I think it looks sweet as, wheels wouldn't be my choice but they are still nice wheels


----------



## STEALTH K3 (Dec 29, 2006)

If I was to go for the low look I would be going for KW Ultra


----------



## G3BML (Nov 15, 2011)

Looks awesome! I want 0.05's for my car


----------



## b9rgo1234 (May 3, 2009)

Fantastic looking car.
I can see alot of thougth, hard work and a shed load of cash has went into it ending up with a great balance of style and performance.
Thats the thing with 'personal preference' its not to everyones taste. :thumb:


----------



## josh williams (Sep 21, 2012)

For the people that are saying it must handle bad, i really would like to take you out in it so you can see that the systems they are using now are nothing remotely like a bus system.

The new performance struts on this i have are based on a coilover design with camber and dampening adjustment. 

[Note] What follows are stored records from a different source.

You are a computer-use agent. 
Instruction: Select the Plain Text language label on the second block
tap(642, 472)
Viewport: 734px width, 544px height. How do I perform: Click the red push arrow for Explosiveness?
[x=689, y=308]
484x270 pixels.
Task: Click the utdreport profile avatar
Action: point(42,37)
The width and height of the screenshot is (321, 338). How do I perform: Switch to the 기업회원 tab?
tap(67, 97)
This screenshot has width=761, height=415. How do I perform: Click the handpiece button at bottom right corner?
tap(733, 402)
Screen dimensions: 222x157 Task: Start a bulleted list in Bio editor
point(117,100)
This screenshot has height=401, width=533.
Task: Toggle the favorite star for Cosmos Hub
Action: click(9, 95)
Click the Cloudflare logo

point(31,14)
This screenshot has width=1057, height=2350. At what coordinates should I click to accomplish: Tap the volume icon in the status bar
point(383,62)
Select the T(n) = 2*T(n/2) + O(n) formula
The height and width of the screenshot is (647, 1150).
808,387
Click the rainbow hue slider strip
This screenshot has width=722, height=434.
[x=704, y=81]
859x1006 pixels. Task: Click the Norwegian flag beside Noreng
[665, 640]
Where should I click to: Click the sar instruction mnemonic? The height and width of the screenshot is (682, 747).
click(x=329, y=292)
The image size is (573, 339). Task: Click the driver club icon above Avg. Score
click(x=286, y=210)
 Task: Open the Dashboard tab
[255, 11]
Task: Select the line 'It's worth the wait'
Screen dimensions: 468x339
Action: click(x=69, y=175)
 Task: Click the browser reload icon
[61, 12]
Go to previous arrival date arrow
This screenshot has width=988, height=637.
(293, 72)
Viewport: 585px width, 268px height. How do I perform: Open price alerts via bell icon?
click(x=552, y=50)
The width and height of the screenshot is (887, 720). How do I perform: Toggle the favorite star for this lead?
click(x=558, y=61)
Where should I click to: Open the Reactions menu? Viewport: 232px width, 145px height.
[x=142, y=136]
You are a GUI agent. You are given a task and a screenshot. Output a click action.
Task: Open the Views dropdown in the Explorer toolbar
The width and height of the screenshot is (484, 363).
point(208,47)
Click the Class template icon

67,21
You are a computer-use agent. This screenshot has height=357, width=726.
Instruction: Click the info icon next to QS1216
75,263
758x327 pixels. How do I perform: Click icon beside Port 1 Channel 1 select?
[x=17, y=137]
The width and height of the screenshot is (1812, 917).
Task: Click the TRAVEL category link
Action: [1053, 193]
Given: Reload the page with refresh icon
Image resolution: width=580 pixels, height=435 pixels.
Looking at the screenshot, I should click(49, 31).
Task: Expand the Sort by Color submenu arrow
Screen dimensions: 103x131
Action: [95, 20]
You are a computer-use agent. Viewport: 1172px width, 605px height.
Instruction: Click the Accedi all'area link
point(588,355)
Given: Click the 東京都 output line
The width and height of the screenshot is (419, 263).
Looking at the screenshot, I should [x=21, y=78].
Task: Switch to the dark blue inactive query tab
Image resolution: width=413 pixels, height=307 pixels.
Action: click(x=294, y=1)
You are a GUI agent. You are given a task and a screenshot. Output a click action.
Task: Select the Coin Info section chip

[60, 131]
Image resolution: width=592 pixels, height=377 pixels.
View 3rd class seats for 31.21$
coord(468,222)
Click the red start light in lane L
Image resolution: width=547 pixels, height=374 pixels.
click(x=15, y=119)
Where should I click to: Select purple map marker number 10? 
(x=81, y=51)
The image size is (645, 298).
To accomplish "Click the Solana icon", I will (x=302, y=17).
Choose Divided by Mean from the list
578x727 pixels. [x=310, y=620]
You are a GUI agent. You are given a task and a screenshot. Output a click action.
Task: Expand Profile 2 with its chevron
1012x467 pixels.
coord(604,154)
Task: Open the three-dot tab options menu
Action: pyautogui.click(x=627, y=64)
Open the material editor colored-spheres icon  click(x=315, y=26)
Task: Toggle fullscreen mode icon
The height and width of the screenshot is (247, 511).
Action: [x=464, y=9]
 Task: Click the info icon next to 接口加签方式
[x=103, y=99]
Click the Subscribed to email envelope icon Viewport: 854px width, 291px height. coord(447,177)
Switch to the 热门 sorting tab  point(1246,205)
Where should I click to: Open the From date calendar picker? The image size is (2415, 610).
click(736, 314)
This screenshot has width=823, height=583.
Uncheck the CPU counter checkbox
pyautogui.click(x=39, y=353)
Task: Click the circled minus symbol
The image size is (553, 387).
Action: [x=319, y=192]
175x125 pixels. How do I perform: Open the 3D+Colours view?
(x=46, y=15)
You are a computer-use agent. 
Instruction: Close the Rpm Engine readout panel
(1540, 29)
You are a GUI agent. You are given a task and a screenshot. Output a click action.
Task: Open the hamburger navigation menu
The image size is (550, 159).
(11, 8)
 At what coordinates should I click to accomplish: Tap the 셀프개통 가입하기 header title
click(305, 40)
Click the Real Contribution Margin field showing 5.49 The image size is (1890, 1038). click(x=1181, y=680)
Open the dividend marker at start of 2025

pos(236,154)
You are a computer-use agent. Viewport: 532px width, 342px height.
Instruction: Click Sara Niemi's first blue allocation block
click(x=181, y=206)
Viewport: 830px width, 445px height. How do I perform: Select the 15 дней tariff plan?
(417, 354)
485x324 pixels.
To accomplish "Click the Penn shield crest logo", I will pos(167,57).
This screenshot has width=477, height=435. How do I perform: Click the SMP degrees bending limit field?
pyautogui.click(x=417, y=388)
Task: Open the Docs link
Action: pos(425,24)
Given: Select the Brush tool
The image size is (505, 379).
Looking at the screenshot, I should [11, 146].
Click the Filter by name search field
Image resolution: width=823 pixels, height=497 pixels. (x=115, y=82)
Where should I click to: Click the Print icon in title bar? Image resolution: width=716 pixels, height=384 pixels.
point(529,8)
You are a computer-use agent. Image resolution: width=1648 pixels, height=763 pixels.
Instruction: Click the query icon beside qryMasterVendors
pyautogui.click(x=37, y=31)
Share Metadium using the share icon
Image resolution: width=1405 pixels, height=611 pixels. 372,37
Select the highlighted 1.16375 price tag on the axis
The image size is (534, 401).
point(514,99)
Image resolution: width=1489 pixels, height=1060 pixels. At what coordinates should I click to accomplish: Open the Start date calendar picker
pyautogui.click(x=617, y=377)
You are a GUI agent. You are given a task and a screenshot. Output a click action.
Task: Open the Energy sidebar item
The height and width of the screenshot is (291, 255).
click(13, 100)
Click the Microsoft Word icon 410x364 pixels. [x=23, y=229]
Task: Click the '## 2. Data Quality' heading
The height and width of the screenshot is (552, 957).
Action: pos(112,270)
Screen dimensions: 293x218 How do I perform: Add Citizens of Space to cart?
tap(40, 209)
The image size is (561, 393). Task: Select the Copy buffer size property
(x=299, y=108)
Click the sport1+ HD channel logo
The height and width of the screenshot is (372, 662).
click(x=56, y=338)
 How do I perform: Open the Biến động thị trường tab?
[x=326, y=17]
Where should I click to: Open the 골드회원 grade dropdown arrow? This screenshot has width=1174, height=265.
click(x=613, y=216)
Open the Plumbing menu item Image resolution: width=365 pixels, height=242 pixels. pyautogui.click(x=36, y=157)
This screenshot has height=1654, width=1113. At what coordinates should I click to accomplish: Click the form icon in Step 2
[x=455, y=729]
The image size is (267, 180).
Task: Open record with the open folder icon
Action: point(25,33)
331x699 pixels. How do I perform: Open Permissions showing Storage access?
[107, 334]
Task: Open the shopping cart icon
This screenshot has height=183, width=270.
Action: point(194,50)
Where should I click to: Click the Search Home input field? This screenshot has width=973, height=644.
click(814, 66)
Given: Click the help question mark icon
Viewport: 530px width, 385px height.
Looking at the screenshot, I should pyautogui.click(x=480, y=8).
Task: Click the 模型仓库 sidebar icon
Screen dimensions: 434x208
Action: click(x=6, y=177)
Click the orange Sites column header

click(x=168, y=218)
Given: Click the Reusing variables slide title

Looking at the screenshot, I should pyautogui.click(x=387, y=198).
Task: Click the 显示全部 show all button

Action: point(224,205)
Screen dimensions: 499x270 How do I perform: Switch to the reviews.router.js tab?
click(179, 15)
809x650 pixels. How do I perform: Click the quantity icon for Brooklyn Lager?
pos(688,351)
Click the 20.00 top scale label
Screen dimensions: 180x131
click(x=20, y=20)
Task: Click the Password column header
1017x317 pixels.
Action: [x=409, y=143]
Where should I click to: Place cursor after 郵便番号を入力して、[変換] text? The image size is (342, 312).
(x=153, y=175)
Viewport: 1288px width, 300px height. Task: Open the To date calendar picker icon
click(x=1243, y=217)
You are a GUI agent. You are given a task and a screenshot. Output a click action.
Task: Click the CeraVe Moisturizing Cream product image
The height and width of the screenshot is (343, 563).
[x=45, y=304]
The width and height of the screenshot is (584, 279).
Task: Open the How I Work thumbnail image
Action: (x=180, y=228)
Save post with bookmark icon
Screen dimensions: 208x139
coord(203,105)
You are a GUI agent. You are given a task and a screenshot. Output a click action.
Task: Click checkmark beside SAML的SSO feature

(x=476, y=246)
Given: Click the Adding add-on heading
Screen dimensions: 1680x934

For me it really is the best of both worlds, i can run these wheels for the shows. Or i can get some track wheels with semi slick tyres and hit the track. 

As far as people are saying it ruins the handling i must admit it does go fine around a round-a-bout at 25mph sticking to the speed limit. Also as rob said the wheels are temporary and are going up for sale soon, i just got a very good deal on the and had to do it really. 

Also my point i think the haldex is a better solution that a permanent 4wd, better economy and it still kicks in within 1/8th of a turn of the wheel.

Everything is a trial and error being only 20 i cant afford to go from a standard car to a show winning car over night.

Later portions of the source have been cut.